WHAT YOU SHOULD DO
Your output should be the lines from the start of the data through the line containing "Click + 추가 button", exactly and nothing more.

[Entries taken from a collection]
- Opening Delimiter -
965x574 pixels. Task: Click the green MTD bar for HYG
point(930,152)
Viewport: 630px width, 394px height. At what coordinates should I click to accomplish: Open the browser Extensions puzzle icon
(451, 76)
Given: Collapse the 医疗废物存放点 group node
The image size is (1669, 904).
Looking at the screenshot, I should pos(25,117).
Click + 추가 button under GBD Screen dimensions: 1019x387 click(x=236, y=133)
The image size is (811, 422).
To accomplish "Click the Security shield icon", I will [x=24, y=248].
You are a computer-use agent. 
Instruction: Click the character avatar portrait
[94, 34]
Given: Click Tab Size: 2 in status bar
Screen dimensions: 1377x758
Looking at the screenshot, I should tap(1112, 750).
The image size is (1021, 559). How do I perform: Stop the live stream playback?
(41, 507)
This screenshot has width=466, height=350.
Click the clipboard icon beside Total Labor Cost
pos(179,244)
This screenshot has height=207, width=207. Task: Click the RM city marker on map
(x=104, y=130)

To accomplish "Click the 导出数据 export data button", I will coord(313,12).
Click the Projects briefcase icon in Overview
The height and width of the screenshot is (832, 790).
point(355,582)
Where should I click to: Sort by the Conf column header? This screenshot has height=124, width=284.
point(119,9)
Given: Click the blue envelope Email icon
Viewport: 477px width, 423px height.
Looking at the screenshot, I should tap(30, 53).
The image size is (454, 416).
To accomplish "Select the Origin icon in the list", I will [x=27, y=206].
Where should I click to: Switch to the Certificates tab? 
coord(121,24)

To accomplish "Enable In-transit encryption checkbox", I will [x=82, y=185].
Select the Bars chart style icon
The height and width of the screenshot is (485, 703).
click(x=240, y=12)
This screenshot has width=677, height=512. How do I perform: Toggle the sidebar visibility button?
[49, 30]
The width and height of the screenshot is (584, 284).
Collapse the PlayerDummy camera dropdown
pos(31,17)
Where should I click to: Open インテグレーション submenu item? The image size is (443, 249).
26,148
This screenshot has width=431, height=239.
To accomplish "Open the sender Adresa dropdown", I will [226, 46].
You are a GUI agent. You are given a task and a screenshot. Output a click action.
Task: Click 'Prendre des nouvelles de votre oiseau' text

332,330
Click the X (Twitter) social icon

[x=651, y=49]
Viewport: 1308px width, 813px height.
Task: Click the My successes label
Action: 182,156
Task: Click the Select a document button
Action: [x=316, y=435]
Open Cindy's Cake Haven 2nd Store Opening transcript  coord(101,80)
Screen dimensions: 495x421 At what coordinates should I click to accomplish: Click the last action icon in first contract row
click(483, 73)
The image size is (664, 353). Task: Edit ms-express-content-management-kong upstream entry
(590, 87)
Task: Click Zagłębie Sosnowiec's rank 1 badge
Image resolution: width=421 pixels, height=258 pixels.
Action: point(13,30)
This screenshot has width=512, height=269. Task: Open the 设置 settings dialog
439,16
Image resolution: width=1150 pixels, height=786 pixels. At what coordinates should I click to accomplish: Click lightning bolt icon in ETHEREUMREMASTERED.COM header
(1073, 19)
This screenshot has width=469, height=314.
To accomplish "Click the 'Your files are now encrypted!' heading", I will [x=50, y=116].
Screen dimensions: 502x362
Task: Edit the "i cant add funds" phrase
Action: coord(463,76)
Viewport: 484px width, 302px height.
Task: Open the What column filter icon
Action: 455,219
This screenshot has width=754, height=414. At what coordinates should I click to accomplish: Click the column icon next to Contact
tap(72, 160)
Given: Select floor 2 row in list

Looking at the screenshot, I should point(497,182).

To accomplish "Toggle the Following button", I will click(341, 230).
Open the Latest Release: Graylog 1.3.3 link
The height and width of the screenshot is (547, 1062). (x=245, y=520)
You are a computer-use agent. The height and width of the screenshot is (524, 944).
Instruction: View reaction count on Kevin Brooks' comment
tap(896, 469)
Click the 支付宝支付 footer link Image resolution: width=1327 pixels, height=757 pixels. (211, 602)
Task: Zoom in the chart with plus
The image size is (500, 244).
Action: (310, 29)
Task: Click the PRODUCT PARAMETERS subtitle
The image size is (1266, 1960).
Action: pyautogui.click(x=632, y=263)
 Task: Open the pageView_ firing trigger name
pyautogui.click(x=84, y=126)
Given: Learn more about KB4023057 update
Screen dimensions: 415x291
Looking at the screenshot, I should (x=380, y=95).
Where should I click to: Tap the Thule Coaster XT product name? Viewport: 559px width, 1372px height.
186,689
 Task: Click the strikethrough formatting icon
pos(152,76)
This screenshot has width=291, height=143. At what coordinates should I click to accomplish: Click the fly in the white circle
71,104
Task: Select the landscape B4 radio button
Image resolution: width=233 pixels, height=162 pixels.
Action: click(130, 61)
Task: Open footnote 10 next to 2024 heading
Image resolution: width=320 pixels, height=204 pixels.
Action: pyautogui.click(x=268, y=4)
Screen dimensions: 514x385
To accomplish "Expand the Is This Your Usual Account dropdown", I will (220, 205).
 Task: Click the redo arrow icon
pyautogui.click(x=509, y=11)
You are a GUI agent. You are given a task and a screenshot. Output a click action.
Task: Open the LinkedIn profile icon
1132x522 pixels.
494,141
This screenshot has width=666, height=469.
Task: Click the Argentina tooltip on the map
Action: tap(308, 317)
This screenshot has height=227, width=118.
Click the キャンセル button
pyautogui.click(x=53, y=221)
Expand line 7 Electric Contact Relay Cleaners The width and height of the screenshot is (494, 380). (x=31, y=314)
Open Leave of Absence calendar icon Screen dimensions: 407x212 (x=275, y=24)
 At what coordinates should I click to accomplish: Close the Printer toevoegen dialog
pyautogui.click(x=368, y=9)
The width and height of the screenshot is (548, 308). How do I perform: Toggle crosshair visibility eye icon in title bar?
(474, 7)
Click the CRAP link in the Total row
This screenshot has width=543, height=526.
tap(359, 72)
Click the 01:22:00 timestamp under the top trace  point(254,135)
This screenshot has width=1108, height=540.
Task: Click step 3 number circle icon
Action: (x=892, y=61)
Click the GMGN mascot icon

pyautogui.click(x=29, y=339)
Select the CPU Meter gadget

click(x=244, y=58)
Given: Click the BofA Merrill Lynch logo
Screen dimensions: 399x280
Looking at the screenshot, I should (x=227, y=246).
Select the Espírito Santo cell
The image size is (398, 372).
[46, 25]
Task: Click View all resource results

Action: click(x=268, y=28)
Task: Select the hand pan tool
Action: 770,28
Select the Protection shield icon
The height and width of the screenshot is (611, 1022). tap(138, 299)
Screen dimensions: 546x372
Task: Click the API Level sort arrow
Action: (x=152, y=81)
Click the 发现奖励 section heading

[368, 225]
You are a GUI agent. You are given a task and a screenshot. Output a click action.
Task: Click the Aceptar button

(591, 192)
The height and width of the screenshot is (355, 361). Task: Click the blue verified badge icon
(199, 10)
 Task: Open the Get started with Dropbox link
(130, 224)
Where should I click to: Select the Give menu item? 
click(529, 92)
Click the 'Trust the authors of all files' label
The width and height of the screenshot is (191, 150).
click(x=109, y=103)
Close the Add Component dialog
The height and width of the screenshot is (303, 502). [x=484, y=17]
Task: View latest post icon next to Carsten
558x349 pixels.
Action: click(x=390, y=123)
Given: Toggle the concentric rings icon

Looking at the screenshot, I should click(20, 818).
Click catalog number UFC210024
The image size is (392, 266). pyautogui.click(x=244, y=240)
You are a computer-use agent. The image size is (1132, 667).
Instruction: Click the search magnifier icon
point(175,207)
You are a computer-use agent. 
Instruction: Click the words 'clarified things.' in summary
- Closing Delimiter -
TASK SOLUTION
965x574 pixels. Task: Click the green MTD bar for HYG
point(930,152)
Viewport: 630px width, 394px height. At what coordinates should I click to accomplish: Open the browser Extensions puzzle icon
(451, 76)
Given: Collapse the 医疗废物存放点 group node
The image size is (1669, 904).
Looking at the screenshot, I should pos(25,117).
Click + 추가 button under GBD Screen dimensions: 1019x387 click(x=236, y=133)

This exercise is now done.